(What to work on):
Select, from the material below, each line with "computer" in it.

(Records provided):
☆ ☆ ☆ ☆ ☆
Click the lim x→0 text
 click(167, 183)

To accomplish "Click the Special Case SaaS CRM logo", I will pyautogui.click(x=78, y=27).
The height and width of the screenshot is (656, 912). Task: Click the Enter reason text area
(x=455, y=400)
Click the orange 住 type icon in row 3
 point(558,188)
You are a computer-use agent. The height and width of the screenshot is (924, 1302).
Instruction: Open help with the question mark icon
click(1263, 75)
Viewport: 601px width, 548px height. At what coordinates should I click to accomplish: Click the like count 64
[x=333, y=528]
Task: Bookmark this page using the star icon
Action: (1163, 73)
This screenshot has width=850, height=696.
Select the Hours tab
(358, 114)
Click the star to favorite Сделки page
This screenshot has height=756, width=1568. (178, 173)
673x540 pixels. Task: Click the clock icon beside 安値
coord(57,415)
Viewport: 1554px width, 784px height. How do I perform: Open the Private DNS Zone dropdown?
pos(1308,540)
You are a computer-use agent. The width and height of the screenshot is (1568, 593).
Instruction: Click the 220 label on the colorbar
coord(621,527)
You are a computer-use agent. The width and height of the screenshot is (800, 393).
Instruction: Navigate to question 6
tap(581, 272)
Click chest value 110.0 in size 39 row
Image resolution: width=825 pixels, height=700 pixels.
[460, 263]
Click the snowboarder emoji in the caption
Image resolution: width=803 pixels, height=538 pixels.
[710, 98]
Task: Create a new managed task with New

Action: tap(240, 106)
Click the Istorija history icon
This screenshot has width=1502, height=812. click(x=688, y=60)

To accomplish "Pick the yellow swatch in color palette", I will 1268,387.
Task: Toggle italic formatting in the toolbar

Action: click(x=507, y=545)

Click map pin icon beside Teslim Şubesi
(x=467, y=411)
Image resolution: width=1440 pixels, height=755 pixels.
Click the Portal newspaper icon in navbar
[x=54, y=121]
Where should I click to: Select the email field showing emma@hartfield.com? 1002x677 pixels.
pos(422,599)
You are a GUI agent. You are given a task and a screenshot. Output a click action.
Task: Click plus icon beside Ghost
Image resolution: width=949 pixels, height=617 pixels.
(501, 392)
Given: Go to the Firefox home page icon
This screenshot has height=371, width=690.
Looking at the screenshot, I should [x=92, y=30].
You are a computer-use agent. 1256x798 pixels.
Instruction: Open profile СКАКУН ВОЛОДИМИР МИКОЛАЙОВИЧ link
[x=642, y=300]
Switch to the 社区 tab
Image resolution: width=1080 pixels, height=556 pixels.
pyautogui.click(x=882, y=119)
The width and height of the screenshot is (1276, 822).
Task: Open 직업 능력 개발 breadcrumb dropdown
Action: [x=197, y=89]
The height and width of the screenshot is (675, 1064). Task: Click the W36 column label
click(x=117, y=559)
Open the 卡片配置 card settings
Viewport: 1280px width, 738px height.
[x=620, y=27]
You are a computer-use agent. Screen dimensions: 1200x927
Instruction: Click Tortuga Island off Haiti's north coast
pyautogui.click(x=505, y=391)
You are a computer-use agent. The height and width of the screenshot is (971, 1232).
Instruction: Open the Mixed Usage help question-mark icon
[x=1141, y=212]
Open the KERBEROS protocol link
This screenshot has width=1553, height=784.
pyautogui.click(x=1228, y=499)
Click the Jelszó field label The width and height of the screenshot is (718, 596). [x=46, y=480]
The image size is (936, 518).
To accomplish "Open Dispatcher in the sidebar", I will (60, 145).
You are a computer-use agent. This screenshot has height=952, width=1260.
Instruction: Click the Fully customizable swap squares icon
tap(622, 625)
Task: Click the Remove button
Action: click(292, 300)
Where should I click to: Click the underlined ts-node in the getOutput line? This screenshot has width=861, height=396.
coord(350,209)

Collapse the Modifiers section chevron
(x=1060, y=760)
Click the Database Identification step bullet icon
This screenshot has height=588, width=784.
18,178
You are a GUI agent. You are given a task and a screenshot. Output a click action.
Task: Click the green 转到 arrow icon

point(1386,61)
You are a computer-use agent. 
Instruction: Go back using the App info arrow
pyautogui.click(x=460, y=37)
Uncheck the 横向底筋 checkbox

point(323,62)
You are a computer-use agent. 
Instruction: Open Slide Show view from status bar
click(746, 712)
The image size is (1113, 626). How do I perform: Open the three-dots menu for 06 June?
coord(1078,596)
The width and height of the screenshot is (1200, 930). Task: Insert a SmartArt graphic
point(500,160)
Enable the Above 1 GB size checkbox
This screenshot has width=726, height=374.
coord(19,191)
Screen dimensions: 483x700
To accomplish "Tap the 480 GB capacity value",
☆ ☆ ☆ ☆ ☆
(Result of this exercise):
You are a computer-use agent. The height and width of the screenshot is (924, 1302).
You are a computer-use agent. The width and height of the screenshot is (1568, 593).
You are a computer-use agent. The width and height of the screenshot is (800, 393).
You are a computer-use agent. 1256x798 pixels.
You are a computer-use agent. Screen dimensions: 1200x927
You are a computer-use agent. The height and width of the screenshot is (971, 1232).
You are a computer-use agent. This screenshot has height=952, width=1260.
You are a computer-use agent. 
You are a computer-use agent. 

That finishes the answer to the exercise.